(Things to do):
A - Decide whether each statement agrees with the text about San Diego General Hospital below: (i) the hospital's last patients were transferred on March 2, 1991; (ii) NME sold the hospital to its owners in August 1990; (iii) the hospital had 500 employees when it closed. For each, answer yes or no and quote the deciding words of the text.
B - Quote the text about San Diego General Hospital word for word, starting at "Hospital officials asked" and ending at "than $1.9 million.".

(Document text):
San Diego General Hospital was built in 1972 with city assistance, at the time called Community Hospital of San Diego. The hospital quickly got into financial difficulties due to its patient population (largely uninsured or under-insured). After San Diego General Hospital closed briefly, the facility was leased and operated through the 1980s as San Diego Physicians & Surgeons Hospital.
San Diego General Hospital’s last patients were transferred on March 2, 1991, to Coronado Hospital and various nursing homes, marking the end of its long battle to continue as Southeast San Diego’s only hospital. It’s closing ended the hospitals’ year-long struggle to keep the doors open, even as it piled up more than $15 million in unpaid bills to suppliers and taxing agencies.
According to City Councilman Wes Pratt: “It’s a shame we can spend billions liberating Kuwait but we can’t find the funds to free our citizens from disease and inadequate health care right here in America.”
The closure could mark the beginning of other financial action against the hospital’s owners, who are behind in their mortgage payments to National Medical Enterprises (NME). NME sold the hospital to them in August 1989.
Hospital officials asked the state to suspend its operating license. The license suspension can last up to one year. San Diego General employed 400 employees at the time it closed.
Employees, doctors and community leaders often complained about the hospital’s management philosophy. For the second quarters of both 1989 and 1990, the hospital failed to pay nearly $1.4 million in withheld taxes to the Internal Revenue Service, Another $555,000 was unpaid for the third quarter of 1990, bringing the total IRS liens filed to more than $1.9 million.
The hospital closed its emergency room in early February, stopping its stream of patients. Attempts to convert the hospital to non-profit status were never achieved. County Supervisor Leon Williams, a strong advocate for the hospital in the past, said the county and city have exhausted their ideas and resources for trying to save the hospital.
“We’ve done everything we know how to do,” Williams said. “There’s nothing else we can do.”
Shortly after the hospital closed, laid-off workers and some community representatives marched around the hospital, waving cardboard signs and chanting support for the hospital. The theme at the rally was alternately aggressive, criticizing the company that ran the hospital for nearly two years:
“San Diego–would you allow Children’s (Hospital) to close? There are children here too,” said one placard.
“The issue is needy, not greedy,” concluded a sign that someone had taped to the hospital’s former signboard.

(Data below):
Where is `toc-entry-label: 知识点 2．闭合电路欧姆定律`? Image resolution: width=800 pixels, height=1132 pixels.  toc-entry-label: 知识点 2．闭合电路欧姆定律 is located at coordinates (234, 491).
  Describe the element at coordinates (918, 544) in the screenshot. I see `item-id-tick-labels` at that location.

(Answers by task):
A -
(i) Yes: "San Diego General Hospital’s last patients were transferred on March 2, 1991"
(ii) No: "NME sold the hospital to them in August 1989."
(iii) No: "San Diego General employed 400 employees at the time it closed."

B -
Hospital officials asked the state to suspend its operating license. The license suspension can last up to one year. San Diego General employed 400 employees at the time it closed.
Employees, doctors and community leaders often complained about the hospital’s management philosophy. For the second quarters of both 1989 and 1990, the hospital failed to pay nearly $1.4 million in withheld taxes to the Internal Revenue Service, Another $555,000 was unpaid for the third quarter of 1990, bringing the total IRS liens filed to more than $1.9 million.